*EXERCISE INPUTS:*
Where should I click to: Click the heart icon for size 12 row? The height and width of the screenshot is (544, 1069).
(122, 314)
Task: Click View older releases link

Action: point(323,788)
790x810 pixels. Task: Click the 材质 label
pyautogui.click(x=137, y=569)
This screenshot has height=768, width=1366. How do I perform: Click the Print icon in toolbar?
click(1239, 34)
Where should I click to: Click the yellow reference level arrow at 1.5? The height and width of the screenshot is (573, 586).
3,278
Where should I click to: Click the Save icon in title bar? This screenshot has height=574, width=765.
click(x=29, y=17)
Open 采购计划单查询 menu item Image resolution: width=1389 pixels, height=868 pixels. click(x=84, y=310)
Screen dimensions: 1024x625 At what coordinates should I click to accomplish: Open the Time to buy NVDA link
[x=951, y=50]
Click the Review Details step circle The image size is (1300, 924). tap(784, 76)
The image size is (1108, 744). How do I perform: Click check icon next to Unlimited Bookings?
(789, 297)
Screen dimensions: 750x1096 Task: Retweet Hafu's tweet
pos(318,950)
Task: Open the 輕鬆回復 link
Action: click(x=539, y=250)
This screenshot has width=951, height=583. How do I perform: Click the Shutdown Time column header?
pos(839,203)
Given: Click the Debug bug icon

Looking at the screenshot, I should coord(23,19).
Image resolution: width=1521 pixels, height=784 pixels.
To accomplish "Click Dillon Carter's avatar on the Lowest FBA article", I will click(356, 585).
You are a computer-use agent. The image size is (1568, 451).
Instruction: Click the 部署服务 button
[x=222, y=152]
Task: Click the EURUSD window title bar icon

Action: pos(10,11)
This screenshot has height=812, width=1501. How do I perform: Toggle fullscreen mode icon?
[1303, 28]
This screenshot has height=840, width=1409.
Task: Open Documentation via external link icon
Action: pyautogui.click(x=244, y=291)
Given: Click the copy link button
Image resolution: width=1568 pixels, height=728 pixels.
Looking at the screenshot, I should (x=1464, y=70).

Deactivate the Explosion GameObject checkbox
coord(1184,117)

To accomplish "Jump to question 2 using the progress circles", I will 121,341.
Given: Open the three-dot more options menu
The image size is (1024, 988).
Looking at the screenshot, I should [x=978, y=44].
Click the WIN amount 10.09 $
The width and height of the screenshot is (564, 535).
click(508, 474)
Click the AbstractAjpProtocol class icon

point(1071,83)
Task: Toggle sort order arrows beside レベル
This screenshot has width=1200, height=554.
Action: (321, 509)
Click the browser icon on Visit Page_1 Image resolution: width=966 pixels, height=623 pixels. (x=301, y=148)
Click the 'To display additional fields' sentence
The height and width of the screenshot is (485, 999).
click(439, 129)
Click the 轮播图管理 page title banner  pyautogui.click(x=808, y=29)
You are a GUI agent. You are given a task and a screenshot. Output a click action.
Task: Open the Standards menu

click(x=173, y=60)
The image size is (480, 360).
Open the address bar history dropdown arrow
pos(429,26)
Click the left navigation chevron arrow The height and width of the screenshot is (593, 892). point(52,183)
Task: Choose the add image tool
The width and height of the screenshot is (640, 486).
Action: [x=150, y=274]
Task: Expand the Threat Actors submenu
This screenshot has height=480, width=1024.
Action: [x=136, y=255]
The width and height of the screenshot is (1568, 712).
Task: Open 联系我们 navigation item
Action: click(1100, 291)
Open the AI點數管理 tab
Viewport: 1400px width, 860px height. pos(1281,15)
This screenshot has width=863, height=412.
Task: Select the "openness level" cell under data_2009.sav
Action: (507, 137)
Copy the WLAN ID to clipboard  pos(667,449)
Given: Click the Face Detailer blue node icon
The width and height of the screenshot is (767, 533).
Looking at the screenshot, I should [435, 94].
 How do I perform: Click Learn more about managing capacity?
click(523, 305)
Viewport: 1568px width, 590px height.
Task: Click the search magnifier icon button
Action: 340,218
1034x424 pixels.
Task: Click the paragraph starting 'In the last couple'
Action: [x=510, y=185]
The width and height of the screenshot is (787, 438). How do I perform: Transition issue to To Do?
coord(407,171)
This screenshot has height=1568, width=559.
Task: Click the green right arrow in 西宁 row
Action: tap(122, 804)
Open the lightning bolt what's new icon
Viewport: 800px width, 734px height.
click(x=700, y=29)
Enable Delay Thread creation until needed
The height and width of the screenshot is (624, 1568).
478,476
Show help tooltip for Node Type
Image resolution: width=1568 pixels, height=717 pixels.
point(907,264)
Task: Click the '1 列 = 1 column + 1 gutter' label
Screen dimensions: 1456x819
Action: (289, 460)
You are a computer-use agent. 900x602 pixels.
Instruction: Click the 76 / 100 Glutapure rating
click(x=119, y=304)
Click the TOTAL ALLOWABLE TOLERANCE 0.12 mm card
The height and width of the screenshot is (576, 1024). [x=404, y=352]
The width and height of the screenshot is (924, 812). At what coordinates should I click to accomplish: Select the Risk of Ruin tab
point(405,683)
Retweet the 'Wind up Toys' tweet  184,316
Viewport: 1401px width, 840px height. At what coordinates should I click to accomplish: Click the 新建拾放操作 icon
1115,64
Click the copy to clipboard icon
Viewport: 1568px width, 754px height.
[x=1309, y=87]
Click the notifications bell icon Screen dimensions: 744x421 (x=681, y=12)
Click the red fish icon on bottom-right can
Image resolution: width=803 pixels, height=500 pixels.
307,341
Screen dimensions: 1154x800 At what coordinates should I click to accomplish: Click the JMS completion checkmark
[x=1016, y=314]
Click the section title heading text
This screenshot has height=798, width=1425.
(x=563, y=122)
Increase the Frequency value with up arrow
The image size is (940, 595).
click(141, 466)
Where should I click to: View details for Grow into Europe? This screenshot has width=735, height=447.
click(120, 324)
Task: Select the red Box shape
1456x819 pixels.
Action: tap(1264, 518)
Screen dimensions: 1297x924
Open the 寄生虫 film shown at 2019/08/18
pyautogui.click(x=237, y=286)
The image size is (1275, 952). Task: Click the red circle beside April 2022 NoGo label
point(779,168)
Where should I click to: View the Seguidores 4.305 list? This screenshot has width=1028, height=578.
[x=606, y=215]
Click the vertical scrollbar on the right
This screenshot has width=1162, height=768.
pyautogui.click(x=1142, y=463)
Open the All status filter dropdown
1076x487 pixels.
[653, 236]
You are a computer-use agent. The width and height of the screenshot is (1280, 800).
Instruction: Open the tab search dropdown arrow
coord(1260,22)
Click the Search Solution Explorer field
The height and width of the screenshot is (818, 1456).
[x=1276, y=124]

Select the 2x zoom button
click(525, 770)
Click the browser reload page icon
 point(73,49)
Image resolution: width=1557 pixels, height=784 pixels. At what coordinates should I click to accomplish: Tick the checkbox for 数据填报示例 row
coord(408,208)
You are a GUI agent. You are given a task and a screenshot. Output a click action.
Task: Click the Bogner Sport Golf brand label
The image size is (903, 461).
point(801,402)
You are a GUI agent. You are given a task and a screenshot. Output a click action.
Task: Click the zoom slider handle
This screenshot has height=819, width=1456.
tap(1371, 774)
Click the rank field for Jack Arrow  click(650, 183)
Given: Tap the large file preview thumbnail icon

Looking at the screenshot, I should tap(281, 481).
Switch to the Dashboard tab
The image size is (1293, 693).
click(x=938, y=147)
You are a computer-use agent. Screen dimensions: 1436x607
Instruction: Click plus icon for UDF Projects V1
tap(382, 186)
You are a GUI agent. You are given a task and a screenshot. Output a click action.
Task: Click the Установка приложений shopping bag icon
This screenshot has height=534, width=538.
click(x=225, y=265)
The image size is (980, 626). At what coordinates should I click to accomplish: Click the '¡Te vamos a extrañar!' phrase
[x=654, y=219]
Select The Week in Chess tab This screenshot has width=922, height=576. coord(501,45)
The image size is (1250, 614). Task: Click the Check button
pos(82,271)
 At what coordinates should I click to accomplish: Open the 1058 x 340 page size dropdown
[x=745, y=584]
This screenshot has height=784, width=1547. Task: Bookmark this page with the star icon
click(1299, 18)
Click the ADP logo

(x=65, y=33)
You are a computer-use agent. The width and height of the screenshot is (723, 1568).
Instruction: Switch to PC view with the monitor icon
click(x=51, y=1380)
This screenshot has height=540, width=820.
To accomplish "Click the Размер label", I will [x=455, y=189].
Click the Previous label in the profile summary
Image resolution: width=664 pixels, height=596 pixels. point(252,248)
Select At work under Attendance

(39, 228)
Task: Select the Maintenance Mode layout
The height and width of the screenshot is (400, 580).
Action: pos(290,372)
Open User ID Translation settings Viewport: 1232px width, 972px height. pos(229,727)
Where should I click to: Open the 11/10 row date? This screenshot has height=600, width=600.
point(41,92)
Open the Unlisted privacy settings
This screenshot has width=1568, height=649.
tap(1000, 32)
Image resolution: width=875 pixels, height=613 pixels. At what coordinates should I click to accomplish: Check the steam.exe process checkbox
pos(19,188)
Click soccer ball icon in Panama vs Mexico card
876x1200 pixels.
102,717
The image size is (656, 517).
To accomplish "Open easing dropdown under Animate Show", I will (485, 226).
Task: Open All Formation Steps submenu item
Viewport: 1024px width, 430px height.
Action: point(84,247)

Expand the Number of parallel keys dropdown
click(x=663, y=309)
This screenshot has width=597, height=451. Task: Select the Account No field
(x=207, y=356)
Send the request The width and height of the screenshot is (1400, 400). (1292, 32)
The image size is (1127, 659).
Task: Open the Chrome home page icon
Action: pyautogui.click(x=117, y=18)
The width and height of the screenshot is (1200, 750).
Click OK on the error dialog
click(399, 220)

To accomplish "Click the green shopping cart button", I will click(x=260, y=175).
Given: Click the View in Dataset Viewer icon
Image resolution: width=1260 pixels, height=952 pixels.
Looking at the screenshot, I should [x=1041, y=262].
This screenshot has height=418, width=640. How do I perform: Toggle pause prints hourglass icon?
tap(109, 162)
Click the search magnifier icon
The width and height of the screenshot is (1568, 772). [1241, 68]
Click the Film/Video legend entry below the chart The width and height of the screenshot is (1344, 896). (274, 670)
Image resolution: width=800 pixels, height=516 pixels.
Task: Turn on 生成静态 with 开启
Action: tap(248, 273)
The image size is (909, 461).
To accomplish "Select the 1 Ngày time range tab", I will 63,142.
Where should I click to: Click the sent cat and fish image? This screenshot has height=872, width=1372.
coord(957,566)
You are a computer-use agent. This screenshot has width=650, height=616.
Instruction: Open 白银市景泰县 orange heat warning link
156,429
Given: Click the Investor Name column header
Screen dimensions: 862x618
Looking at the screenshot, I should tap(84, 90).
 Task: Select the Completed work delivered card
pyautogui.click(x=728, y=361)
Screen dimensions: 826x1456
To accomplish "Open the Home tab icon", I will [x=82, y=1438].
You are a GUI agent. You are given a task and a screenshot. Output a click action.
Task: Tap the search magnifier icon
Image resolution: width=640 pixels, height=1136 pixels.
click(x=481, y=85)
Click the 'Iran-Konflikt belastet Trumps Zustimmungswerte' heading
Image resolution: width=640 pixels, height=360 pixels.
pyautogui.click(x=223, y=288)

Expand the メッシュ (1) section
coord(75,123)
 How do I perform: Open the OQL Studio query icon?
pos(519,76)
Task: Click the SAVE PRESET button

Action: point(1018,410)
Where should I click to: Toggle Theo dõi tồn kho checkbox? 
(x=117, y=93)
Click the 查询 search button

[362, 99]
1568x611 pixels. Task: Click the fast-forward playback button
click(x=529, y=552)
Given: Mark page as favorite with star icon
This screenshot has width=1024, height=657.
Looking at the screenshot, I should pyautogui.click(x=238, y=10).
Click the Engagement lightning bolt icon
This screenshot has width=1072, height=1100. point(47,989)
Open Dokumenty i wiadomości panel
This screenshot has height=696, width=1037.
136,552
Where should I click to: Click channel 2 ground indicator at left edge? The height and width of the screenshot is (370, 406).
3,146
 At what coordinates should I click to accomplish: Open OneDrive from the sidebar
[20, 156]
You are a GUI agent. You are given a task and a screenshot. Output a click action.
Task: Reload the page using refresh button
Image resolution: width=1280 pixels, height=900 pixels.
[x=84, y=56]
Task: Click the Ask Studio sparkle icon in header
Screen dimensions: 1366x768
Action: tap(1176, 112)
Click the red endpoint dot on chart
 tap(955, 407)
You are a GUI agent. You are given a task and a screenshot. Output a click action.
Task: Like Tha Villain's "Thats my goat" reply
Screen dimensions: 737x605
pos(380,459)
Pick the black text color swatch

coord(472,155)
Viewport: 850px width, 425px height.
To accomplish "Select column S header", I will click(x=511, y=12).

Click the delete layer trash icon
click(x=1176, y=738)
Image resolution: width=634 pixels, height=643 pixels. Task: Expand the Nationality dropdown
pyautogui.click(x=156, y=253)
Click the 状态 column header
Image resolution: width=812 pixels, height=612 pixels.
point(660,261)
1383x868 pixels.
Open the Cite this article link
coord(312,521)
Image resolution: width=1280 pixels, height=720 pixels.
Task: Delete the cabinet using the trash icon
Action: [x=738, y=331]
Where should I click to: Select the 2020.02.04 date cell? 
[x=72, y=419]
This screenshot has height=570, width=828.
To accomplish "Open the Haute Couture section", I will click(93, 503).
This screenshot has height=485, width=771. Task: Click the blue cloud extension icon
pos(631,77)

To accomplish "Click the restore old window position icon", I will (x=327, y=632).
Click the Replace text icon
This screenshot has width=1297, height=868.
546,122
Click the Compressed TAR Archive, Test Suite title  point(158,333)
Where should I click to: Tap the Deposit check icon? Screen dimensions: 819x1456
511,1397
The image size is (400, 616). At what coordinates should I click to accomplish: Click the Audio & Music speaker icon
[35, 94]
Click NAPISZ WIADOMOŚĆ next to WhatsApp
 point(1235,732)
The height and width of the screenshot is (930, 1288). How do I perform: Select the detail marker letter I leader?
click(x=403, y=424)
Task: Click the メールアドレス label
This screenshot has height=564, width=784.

*WORK REQUIRED:*
Copy the entries from the line containing "Select The Week" up to and including the line containing "(x=65, y=33)", switching "Check button" to "Verify button" and leaving everything else as it is.

*SOLVED EXERCISE:*
Select The Week in Chess tab This screenshot has width=922, height=576. coord(501,45)
The image size is (1250, 614). Task: Click the Verify button
pos(82,271)
 At what coordinates should I click to accomplish: Open the 1058 x 340 page size dropdown
[x=745, y=584]
This screenshot has height=784, width=1547. Task: Bookmark this page with the star icon
click(1299, 18)
Click the ADP logo

(x=65, y=33)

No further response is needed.